Incluso Maquiavelo, ese otro símbolo del Renacimiento, parte de supuestos similares. Aunque Maquiavelo tenga varios puntos en común con las tradiciones clásicas y medievales, rechaza, con los humanistas de su tiempo, buena parte de sus presupuestos epistemológicos y ontológicos. En efecto, “el humanismo rechazó la suposición principal de la filosofía occidental: que detrás de la realidad fenomenal hay una sustancia inmutable e inteligible. Específicamente rechazó la noción de que la inteligibilidad de la realidad política y social era inherente en un orden trascendente –divino y metafísico- del ser”. Por tanto, el hombre es libre de cambiar su realidad política, biológica, social e intelectual. Sin un orden trascendente al que imitar, el hombre puede perseguir los objetivos que simplemente desee. El dominio del mundo, e incluso de la Fortuna, está al alcance de sus manos.

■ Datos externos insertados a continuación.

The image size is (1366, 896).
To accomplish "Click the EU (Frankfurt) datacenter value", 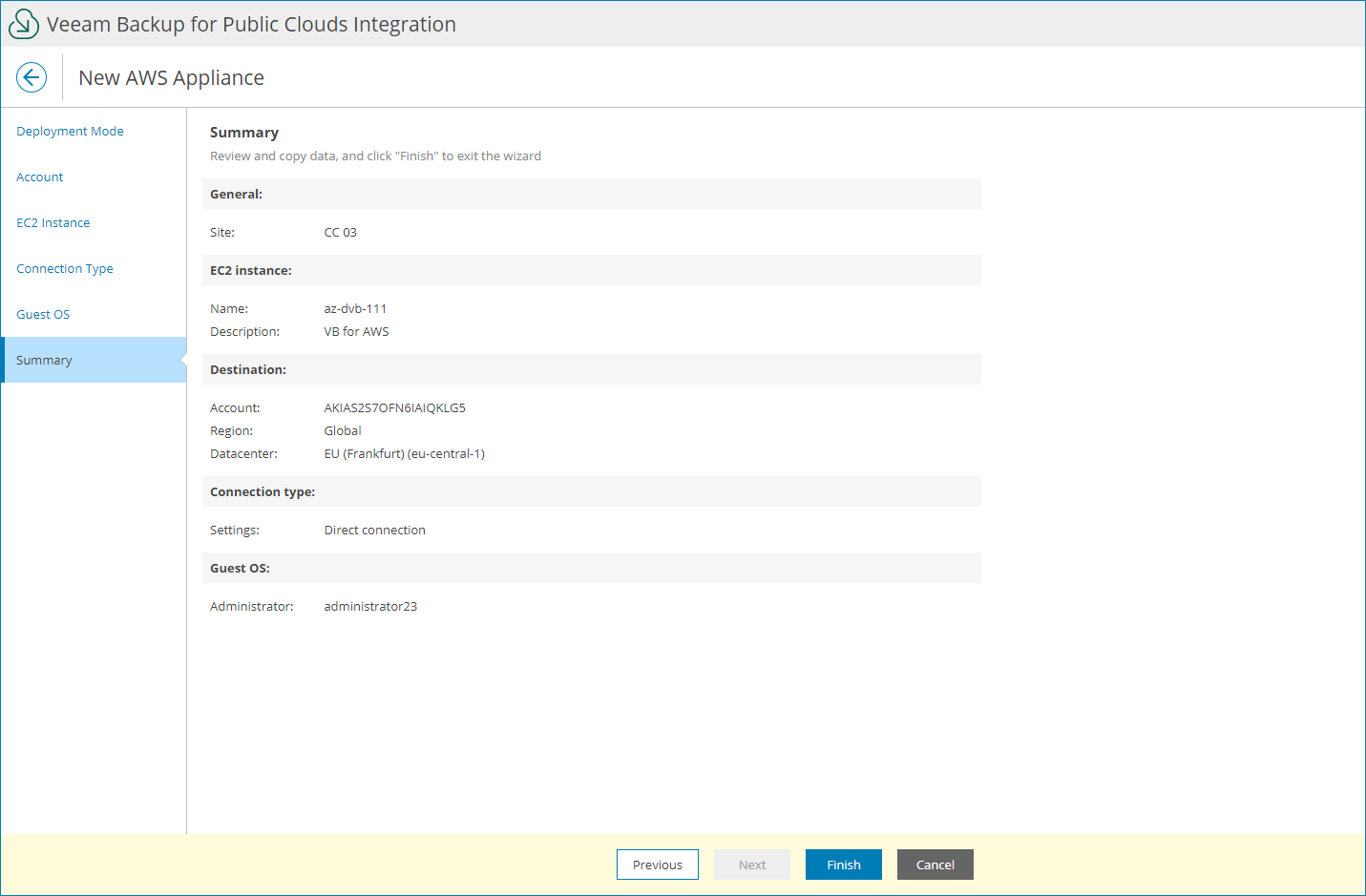I will pyautogui.click(x=404, y=454).
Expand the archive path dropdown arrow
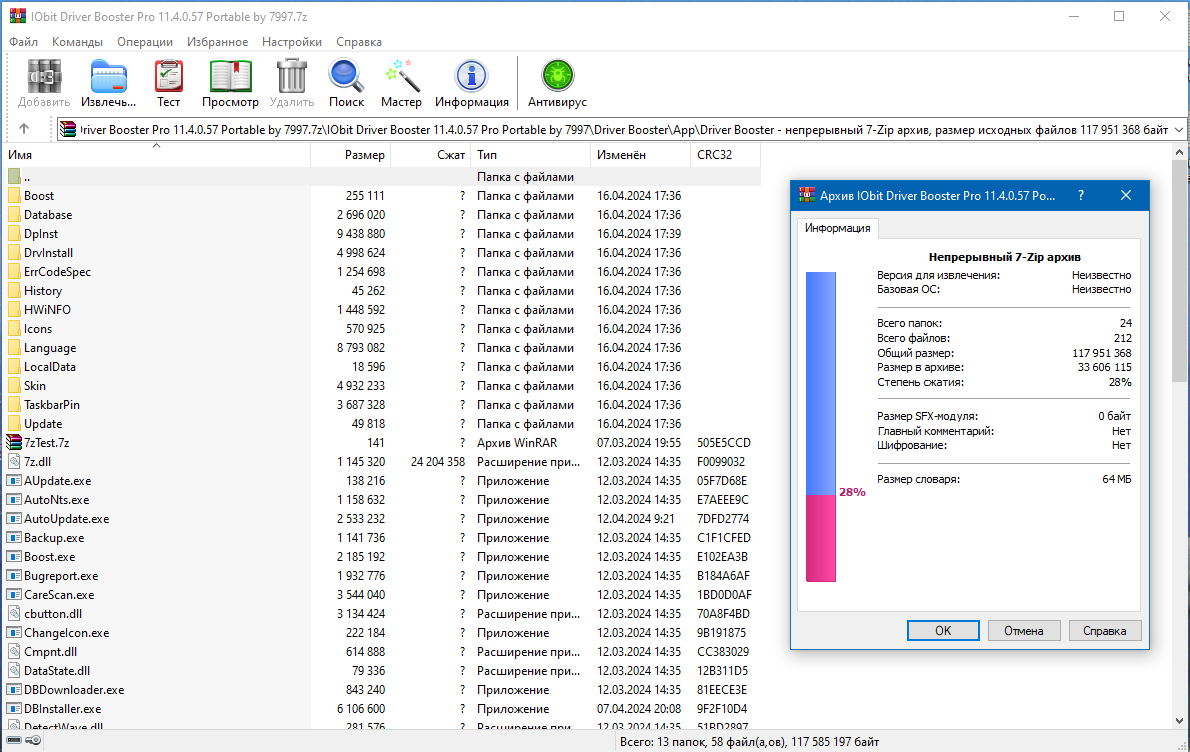Image resolution: width=1190 pixels, height=752 pixels. [x=1177, y=130]
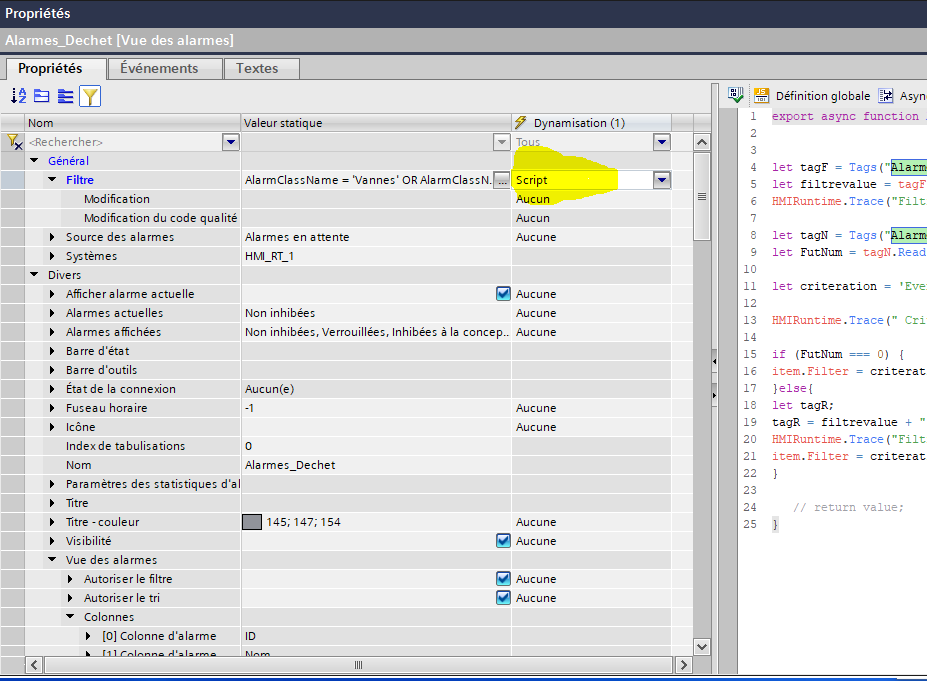This screenshot has height=681, width=927.
Task: Click the script syntax check icon
Action: click(736, 96)
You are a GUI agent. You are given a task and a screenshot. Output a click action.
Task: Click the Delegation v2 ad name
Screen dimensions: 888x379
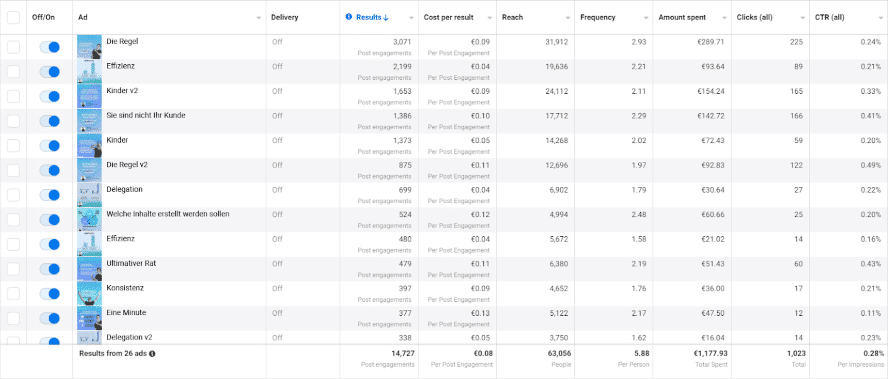click(129, 337)
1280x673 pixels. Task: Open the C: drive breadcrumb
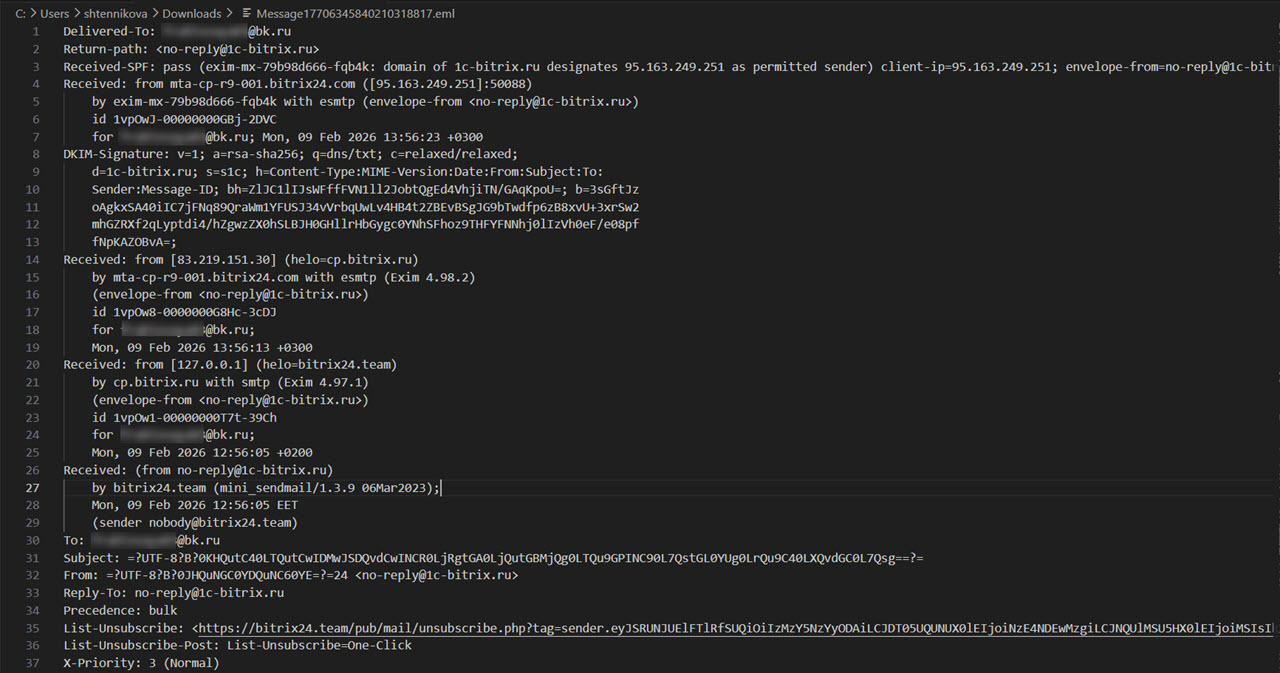point(20,14)
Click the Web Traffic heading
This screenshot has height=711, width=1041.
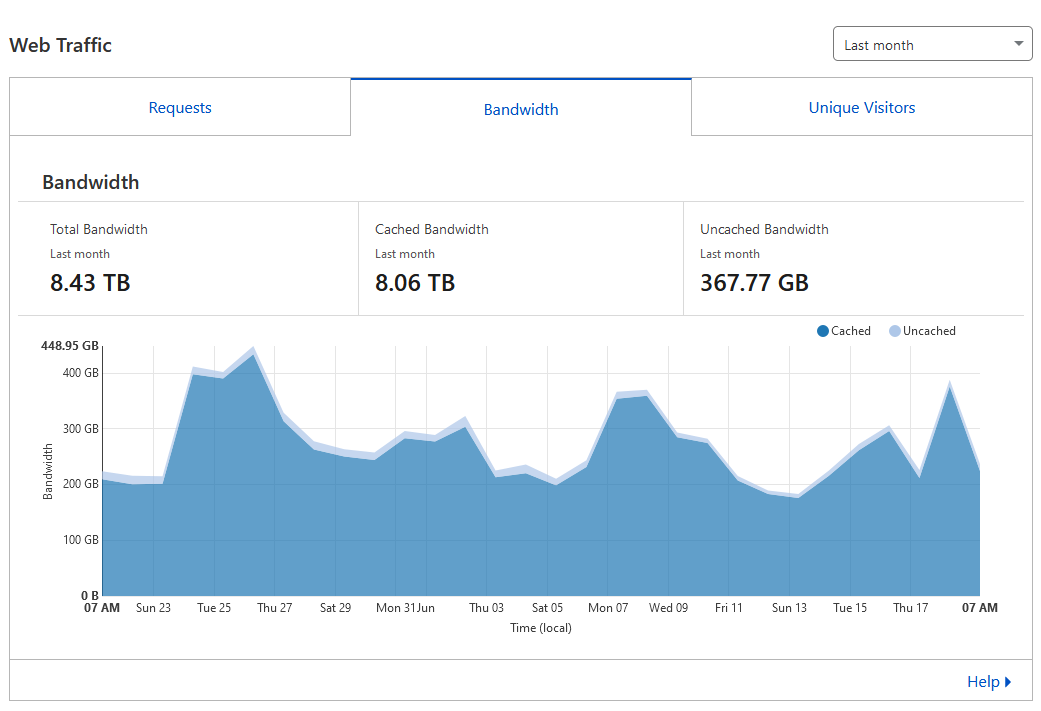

La consecuencia de lo anterior es la reformulación de la ley natural. Como dice Strauss, la ley natural moderna no es en ningún caso equiparable a la antigua: “la ley tradicional es, primera y fundamentalmente, “regla y medida” objetiva, un orden vinculante anterior a la voluntad humana e independiente de ella; mientras que la ley natural moderna es, o tiende a ser, principalmente una serie de “derechos” o demandas subjetivas que se originan en la voluntad humana”. En efecto, si el hombre no está en la cadena del ser, es independiente de cualquier voluntad anterior a él. Por tanto, la ley natural sólo puede ser posterior a su voluntad. He ahí la consecuencia jurídica del presupuesto fundamental de la Modernidad: la divinidad del hombre.
En conclusión, el Renacimiento no fue, realmente, una resurrección de la Antigüedad, porque la filosofía clásica se basaba precisamente en la premisa contraria del humanismo: que existe un orden trascendente anterior al hombre. El Renacimiento fue más bien la creación de una nueva época, aunque sin duda con influencias antiguas. Pero dichas influencias también estaban transformadas. Un hombre antiguo se consideraba sometido a mil voluntades divinas; el hombre medieval, a una voluntad divina. El hombre moderno, que nace en el Renacimiento, sólo se considera esclavo de su propia voluntad.
Heidegger decía que solo un dios podrá salvarnos. Pero ese dios no somos nosotros. Jamás olvidemos que “el único dios completamente falso es el hombre”.
[1] Es decir:
“Perdonadme, pues no encontré
la famosa ciudad de los bizantinos.
Hice en cambio una estela de letras”.
[2] Como dice AUR: “El humanismo pletoniano se basa en la tesis de que en la naturaleza humana coexisten dos elementos: uno espiritual, semejante en todo a la naturaleza divina, y el otro, material y corruptible. El alma (que es preexistente al cuerpo) da al hombre el poder de ser similar a Dios.”